Натаниэль Горе, конечно, не нуждался в деньгах, и он взял на себя
хлопоты об обездоленном священнике и двух молодых рабочих, Хери Райте и
Тиме Денди. Оливер Ломакс оказался состоятельным торговцем кожей, которого
прельстил пуританский дух будущей колонии - хотя для меня оставалось
загадкой, как можно было заранее создать эту атмосферу. Это, наверняка,
было уловкой Горе, я в этом нисколько не сомневаюсь. С Ломаксом, вдовцом,
воспитывавшим дочь, ехал его брат, пекарь по роду занятий, с женой и
дочерью, все они раболепно относились к Ломаксу, который, по всей
видимости, ведал финансами.
Я же получил деньги от своего отца. Я заключил более выгодную сделку,
чем Эссо, продавший свое право наследования за тарелку вонючей похлебки. Я
получил за это тысячу фунтов.
Натаниэль, вернувшийся из своего длительного путешествия полный
дерзких планов, был поражен, узнав о моем решении присоединиться к
поселению. Я видел, что любопытство, которое было одной из его
отличительных черт, не давало ему покоя, как кость собаке.
- Но, Филипп, подумай о Маршалси. Как бы у вас ни складывались
отношения с отцом, земли поместья со временем станут твоими. Если ты не
желаешь провести свою жизнь там, можешь назначить одного из младших
братьев управляющим, а сам жить в Лондоне большую часть года.
- Я еду в Америку, - отрезал я.
- Ты уже говорил это. Но я не понимаю, почему. Это не забава. Это
серьезное дело, а ты, кажется, принимаешь слишком необдуманное и поспешное
решение. Ты ведь не думал об этом, когда мы беседовали с тобой за обедом в
тот день.
- С тех пор многое изменилось.
Он хихикнул, его маленькие проницательные глазки метнули в мою
сторону понимающий взгляд.
- Пара очаровательных глазок, правда, Филипп? Ах, я еще не настолько
стар, чтобы забыть, в какое смятение они могут повергнуть. Но из-за них не
стоит менять весь ход своей жизни. Есть десятки других не менее прелестных
глазок, да еще и добрых маленьких сердечек, да благослови их всех Бог.

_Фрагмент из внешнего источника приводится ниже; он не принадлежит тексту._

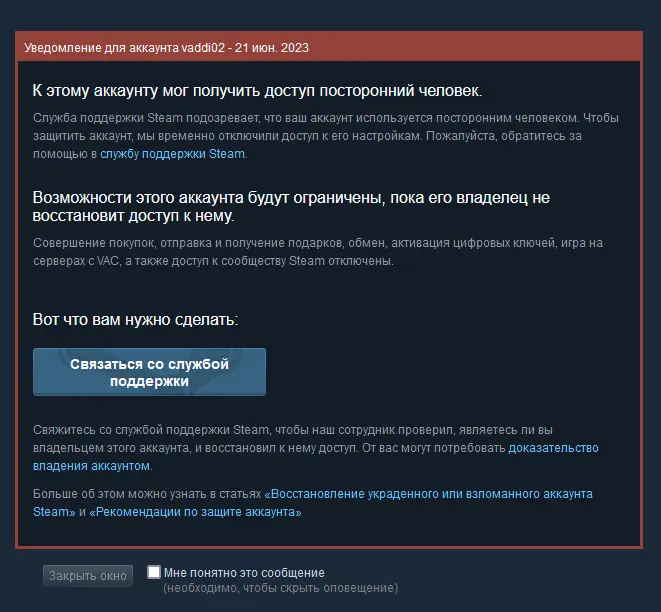Click paragraph «Служба поддержки Steam подозревает»
This screenshot has height=612, width=661.
coord(326,136)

Болезненно ощущая свою незрелость, неповоротливость, худобу и - что
хуже всего - ненавистный недуг, я не мог вынести мысль о том, что он
смотрит на меня как на юношу, опьяненного любовной страстью. И я чопорно
произнес:
- Мое решение ни коим образом не связано с глазками, прелестными или
нет. Неужели вы не понимаете, что мне нужно что-то мое собственное,
что-то, созданное мною самим или в чем бы я принимал участие. Земля,
доставшаяся мне от отца, всегда будет отдавать горькими воспоминаниями!
Мало радости для меня в том, что я стану владельцем того самого Лейер
Филда, где Эли бросил свои орудия труда, чтобы прийти на помощь кричащей
девушке.
- Ну, да, я понимаю, - кивнул Натаниэль. - Но ты должен еще немного
подумать. Жизнь на новом месте отнюдь не легка. Некоторое время, по
крайней мере, там не будет места для таких джентльменов как ты. Твоя
жизнь, до сих пор не лишенная страданий, была все-таки прожита в покое и
достатке, у тебя был обеспеченный дом, слуги.